[Target position items]
• • •

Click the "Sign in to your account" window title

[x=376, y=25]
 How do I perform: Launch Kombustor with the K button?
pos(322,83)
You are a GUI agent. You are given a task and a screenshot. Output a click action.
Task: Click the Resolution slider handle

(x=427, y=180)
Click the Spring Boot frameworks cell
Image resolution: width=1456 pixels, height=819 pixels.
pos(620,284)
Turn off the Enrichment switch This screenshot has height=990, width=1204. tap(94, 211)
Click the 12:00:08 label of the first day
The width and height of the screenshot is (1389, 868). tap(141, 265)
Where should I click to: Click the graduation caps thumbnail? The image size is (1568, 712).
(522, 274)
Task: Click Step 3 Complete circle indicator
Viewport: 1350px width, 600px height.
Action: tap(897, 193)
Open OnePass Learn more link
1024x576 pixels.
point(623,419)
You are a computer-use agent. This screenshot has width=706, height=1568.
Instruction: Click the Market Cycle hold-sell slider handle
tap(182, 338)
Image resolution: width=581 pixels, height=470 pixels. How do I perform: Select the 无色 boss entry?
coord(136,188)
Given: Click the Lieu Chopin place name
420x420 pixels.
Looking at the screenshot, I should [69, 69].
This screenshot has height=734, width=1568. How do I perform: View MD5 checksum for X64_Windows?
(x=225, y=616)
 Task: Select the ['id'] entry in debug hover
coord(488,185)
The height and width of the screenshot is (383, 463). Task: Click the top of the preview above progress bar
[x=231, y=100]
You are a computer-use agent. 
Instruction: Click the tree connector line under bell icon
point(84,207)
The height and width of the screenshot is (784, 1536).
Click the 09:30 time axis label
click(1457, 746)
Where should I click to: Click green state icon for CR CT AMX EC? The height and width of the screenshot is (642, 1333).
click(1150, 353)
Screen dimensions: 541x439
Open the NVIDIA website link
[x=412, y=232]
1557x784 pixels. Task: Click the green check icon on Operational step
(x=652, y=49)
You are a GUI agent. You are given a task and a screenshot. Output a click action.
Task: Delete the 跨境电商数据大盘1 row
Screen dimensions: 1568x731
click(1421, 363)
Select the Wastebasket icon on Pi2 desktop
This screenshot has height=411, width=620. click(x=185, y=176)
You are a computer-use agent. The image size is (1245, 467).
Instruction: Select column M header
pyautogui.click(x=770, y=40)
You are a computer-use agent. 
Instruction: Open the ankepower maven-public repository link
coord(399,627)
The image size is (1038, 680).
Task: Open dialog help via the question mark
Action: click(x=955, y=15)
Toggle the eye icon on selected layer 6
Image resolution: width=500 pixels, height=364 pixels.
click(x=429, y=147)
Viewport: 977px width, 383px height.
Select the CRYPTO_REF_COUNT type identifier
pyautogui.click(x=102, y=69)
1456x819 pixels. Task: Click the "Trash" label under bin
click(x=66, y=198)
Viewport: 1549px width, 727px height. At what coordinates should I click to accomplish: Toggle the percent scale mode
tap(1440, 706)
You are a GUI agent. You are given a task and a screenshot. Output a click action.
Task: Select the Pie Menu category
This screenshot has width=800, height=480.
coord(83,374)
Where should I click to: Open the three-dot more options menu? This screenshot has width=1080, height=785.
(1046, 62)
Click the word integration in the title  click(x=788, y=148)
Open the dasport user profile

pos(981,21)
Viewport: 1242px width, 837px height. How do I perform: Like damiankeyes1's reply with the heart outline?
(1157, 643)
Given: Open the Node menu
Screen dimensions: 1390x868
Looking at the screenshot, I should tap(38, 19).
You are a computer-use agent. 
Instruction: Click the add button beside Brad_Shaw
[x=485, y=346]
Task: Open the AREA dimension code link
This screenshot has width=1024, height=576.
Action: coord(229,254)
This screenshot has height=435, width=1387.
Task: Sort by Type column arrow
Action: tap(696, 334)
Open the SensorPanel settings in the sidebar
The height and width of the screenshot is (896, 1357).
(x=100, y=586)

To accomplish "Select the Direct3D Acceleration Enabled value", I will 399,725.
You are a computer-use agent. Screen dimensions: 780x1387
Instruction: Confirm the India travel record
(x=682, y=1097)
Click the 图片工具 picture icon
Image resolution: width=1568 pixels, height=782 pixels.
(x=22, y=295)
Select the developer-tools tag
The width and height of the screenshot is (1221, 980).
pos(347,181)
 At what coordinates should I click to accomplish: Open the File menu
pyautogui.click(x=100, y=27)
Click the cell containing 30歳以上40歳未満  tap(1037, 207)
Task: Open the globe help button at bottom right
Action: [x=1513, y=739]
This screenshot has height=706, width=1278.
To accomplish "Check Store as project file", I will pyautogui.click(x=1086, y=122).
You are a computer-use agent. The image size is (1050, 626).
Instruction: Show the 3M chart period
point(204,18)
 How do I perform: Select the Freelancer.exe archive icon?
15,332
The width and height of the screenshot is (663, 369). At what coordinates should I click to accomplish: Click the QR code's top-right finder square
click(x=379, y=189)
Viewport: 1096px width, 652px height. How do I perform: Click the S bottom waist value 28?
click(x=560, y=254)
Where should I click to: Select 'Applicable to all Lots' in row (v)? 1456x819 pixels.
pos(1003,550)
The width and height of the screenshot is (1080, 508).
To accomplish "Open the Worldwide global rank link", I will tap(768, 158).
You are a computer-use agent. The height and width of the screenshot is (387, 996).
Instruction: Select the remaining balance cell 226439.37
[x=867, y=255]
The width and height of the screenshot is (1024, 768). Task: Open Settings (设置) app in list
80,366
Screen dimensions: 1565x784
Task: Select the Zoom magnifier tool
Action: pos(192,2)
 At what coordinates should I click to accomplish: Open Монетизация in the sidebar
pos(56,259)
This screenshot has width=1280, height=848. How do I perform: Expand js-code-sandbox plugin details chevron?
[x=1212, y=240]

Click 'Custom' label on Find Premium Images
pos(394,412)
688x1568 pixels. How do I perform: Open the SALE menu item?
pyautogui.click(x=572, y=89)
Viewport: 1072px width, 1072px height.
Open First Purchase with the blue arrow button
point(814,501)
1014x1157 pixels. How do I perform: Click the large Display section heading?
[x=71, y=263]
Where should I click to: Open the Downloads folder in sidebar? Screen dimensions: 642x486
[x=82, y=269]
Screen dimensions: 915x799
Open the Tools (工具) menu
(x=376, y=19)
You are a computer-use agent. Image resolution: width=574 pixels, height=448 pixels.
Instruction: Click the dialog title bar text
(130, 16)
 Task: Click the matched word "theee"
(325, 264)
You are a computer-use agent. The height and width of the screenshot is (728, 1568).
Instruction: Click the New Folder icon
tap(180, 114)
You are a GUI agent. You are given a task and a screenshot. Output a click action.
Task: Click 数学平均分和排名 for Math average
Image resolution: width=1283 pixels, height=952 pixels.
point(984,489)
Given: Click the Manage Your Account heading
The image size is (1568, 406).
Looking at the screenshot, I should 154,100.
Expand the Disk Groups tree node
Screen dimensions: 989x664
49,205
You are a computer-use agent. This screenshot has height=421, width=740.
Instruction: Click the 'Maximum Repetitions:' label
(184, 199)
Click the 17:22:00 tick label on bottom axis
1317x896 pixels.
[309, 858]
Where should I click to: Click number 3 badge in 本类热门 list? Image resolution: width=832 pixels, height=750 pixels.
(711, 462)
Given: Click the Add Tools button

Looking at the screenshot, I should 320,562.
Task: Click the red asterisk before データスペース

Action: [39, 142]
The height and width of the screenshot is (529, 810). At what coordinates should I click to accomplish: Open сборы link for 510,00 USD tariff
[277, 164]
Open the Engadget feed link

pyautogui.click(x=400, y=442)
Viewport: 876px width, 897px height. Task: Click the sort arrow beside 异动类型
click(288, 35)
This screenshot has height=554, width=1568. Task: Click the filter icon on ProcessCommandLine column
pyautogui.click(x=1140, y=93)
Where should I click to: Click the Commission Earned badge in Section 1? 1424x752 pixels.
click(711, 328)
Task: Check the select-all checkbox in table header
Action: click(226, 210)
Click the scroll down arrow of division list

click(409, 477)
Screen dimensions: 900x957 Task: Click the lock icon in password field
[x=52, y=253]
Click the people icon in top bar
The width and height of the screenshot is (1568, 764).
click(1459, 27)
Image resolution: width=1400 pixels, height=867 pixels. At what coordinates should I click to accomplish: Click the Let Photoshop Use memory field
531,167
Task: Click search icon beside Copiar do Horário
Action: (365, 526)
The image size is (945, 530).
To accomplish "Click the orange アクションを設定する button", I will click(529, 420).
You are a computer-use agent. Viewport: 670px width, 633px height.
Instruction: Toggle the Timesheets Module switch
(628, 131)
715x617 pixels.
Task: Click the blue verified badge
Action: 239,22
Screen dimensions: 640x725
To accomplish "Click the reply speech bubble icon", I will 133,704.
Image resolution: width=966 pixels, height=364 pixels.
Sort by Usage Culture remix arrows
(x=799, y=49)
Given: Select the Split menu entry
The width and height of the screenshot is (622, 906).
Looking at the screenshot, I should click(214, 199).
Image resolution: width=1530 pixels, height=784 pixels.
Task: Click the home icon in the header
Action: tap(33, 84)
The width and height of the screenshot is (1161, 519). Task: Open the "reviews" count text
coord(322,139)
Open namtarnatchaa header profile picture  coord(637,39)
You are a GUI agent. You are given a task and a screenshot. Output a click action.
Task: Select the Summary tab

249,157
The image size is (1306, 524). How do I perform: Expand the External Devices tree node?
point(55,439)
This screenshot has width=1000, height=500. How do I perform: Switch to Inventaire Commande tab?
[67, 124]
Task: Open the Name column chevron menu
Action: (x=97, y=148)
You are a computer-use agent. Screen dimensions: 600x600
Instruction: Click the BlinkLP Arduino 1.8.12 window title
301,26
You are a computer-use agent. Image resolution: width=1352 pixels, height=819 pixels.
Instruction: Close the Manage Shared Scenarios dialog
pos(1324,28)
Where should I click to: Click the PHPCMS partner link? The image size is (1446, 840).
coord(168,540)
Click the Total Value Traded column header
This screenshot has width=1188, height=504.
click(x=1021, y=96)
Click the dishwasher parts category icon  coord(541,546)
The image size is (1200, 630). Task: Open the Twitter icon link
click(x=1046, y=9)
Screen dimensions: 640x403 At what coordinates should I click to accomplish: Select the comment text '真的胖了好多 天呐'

• • •

## Your goal
Copy out the items above verbatim, starting at the line containing "Click 'Custom' label on Find Premium Images" and ending with the line containing "[x=82, y=269]", with both of those lines included.

## Full response
Click 'Custom' label on Find Premium Images
pos(394,412)
688x1568 pixels. How do I perform: Open the SALE menu item?
pyautogui.click(x=572, y=89)
Viewport: 1072px width, 1072px height.
Open First Purchase with the blue arrow button
point(814,501)
1014x1157 pixels. How do I perform: Click the large Display section heading?
[x=71, y=263]
Where should I click to: Open the Downloads folder in sidebar? Screen dimensions: 642x486
[x=82, y=269]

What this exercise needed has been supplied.